Biodiversität trocken gelegt
Forschung im Ökologisch-Botanischen Garten der Universität Bayreuth

von Anke Jentsch und Asja Bernd



Mit dem Klimawandel verändert sich nicht nur die Temperatur, sondern auch die Niederschläge, insbesondere ihre Verteilung im Jahreslauf. Dabei spielen neben langfristigen Trends auch einzelne Wetterereignisse wie Dürren, Hitzewellen oder Starkregen eine Rolle. Welche Auswirkungen solche extremen Wetterereignisse auf Pflanzen, Ökosystemfunktionen und biotische Interaktionen haben, untersuchen Prof. Anke Jentsch, Lehrstuhl für Störungsökologie und Prof. Carl Beierkuhnlein, Lehrstuhl für Biogeographie, im Ökologisch-Botanischen Garten der Universität Bayreuth.

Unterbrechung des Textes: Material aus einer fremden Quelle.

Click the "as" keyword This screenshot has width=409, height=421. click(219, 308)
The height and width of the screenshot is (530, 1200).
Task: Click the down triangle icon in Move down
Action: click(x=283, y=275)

Extreme Dürreereignisse werden zunehmen, doch wie beeinflussen sie Ökosysteme und deren Funktionen? Dieser Frage gehen die Lehrstühle Störungsökologie und Biogeografie anhand eines Grünland-Ökosystems nach und untersuchen dabei unter anderem, wie Pflanzengesellschaften auf die Trockenheit reagieren. Außerdem wollen sie herausfinden, ob Gemeinschaften mit einer größeren Anzahl von Pflanzenarten und damit höherer Biodiversität anders reagieren als solche mit niedriger.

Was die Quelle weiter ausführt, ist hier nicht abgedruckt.